BEGIN PROVIDED ENTRIES

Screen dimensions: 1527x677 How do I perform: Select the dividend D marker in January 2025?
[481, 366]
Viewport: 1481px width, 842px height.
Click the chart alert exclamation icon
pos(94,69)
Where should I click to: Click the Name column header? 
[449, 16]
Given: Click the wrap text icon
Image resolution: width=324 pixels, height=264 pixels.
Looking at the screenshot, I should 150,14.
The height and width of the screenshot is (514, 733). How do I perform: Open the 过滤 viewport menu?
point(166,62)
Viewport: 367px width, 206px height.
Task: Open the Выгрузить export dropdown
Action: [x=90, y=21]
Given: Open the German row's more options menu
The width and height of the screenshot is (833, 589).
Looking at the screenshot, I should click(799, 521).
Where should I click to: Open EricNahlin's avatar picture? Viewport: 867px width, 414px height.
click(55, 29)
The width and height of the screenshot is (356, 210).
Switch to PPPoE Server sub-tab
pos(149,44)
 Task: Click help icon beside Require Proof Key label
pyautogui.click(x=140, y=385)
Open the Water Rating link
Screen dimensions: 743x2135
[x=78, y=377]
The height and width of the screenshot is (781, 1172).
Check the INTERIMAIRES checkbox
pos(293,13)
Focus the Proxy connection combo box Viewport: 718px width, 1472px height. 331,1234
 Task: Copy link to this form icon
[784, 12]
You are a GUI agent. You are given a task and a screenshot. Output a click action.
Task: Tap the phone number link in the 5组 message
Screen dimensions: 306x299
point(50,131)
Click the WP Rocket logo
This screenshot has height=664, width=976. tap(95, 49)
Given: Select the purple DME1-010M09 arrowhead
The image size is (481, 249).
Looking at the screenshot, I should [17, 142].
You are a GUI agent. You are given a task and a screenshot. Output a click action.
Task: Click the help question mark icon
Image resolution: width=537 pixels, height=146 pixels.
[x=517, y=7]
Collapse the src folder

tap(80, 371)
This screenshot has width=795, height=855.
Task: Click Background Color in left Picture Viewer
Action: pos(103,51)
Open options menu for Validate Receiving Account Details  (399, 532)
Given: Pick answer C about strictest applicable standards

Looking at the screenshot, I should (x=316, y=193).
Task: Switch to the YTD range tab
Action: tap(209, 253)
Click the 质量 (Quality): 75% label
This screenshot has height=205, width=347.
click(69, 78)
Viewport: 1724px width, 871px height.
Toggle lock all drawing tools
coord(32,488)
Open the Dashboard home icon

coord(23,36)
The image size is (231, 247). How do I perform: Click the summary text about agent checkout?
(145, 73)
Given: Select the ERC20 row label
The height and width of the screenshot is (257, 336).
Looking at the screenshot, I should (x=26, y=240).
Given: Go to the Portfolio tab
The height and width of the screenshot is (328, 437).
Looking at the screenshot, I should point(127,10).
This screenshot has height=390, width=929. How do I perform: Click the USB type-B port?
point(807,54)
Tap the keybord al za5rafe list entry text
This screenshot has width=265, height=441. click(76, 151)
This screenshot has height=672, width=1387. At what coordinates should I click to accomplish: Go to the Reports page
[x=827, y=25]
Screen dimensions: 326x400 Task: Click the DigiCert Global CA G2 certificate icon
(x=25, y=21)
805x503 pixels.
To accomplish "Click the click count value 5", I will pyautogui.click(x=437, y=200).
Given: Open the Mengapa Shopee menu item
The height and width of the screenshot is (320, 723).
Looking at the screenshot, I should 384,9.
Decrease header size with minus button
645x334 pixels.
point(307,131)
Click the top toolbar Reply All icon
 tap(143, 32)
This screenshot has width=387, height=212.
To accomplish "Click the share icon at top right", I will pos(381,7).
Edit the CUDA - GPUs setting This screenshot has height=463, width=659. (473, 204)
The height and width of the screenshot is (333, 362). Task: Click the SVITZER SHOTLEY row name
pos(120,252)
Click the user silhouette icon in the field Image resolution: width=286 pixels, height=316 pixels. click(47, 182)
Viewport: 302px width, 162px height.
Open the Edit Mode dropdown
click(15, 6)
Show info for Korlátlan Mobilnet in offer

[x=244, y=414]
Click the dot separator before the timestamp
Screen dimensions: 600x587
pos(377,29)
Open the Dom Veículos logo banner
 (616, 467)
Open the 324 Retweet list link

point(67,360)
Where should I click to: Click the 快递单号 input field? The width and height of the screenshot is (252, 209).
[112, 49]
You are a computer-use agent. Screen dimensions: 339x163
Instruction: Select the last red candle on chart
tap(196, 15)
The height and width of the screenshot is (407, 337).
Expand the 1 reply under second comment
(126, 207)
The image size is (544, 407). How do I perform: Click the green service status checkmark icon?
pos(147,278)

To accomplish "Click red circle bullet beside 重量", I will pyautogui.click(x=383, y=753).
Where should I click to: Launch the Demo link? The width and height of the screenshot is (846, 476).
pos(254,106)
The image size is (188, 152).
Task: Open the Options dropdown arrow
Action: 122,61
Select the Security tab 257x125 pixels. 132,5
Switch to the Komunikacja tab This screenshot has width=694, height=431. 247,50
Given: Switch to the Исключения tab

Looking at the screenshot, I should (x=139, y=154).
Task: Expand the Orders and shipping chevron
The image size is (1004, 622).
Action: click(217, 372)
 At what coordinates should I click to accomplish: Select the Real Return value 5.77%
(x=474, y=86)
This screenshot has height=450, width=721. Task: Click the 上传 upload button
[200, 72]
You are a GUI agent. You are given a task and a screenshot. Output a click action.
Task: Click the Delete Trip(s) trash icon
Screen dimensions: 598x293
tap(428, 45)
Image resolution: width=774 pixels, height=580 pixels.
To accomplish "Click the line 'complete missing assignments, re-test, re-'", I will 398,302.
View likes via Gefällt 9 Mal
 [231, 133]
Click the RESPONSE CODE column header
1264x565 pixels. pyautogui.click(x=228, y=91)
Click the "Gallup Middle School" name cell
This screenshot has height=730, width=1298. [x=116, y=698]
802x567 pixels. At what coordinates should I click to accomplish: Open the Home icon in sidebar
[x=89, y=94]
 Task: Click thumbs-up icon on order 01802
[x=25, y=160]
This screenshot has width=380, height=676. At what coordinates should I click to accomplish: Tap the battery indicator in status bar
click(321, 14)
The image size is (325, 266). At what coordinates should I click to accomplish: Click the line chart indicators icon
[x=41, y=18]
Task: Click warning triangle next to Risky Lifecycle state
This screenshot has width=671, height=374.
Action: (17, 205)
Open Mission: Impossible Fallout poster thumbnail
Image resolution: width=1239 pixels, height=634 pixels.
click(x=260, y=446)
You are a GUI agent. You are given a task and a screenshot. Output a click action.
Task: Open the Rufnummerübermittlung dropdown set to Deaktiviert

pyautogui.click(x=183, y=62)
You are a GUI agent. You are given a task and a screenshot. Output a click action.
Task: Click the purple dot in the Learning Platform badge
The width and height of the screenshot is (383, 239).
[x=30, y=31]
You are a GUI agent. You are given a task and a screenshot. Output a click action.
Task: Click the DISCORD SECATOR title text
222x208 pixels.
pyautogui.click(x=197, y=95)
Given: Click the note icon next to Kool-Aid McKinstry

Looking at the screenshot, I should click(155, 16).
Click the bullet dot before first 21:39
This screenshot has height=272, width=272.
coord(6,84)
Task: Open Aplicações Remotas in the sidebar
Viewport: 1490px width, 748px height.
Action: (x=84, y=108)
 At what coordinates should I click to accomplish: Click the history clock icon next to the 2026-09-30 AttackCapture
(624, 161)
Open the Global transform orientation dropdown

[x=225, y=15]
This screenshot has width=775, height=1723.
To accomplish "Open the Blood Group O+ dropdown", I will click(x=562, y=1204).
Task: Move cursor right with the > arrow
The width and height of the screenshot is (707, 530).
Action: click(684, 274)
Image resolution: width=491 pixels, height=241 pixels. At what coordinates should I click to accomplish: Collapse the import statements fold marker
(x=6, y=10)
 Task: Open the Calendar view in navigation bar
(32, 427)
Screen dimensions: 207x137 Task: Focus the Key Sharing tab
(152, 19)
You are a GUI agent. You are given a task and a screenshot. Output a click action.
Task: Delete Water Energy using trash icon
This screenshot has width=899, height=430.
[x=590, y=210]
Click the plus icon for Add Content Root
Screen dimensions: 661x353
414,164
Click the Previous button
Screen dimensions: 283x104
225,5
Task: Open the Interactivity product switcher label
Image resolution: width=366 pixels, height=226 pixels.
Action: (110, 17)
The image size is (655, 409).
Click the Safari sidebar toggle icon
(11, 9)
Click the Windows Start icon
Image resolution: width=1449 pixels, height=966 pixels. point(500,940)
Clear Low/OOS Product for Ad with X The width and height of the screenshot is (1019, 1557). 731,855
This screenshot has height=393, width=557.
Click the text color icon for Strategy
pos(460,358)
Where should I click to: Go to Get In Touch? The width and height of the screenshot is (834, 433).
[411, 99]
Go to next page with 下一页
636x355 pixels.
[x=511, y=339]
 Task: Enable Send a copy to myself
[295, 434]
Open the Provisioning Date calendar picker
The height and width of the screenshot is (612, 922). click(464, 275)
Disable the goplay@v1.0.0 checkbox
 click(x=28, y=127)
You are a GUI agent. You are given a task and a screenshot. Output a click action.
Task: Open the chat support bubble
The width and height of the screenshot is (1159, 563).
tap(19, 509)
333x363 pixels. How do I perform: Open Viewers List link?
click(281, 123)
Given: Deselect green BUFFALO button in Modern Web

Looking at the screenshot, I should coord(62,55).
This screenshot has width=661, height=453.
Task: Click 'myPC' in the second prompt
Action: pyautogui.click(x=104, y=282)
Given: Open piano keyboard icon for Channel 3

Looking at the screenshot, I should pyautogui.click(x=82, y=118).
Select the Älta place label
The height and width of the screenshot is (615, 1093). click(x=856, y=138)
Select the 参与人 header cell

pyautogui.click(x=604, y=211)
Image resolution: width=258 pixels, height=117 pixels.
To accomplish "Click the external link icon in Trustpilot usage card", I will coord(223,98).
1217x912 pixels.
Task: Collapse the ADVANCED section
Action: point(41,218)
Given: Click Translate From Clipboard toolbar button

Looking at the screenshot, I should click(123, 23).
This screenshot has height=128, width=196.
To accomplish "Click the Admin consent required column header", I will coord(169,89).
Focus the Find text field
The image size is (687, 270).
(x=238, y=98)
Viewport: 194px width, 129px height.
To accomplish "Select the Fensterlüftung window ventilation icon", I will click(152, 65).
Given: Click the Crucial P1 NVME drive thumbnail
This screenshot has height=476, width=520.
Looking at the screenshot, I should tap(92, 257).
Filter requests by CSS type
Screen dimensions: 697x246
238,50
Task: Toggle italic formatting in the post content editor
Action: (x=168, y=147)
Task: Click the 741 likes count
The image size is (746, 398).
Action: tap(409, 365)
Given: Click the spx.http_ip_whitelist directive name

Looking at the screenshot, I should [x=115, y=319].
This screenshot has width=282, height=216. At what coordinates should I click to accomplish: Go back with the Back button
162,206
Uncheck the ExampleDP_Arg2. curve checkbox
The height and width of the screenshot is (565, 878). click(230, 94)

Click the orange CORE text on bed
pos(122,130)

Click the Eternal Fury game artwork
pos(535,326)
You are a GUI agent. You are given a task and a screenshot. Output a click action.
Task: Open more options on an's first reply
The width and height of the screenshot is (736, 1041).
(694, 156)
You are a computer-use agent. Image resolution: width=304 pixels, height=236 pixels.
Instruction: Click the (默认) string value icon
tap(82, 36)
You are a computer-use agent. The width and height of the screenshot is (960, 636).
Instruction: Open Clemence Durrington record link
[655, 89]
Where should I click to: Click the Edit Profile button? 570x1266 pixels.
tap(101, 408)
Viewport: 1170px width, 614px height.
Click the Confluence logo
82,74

END PROVIDED ENTRIES

▶ [EXERCISE]:
Which lines above run from the one containing "View likes via Gefällt 9 Mal" down to the one containing "Task: Click warning"? Repeat exactly those, both ends included, and nothing else.

▶ [RESPONSE AREA]:
View likes via Gefällt 9 Mal
 [231, 133]
Click the RESPONSE CODE column header
1264x565 pixels. pyautogui.click(x=228, y=91)
Click the "Gallup Middle School" name cell
This screenshot has height=730, width=1298. [x=116, y=698]
802x567 pixels. At what coordinates should I click to accomplish: Open the Home icon in sidebar
[x=89, y=94]
 Task: Click thumbs-up icon on order 01802
[x=25, y=160]
This screenshot has width=380, height=676. At what coordinates should I click to accomplish: Tap the battery indicator in status bar
click(321, 14)
The image size is (325, 266). At what coordinates should I click to accomplish: Click the line chart indicators icon
[x=41, y=18]
Task: Click warning triangle next to Risky Lifecycle state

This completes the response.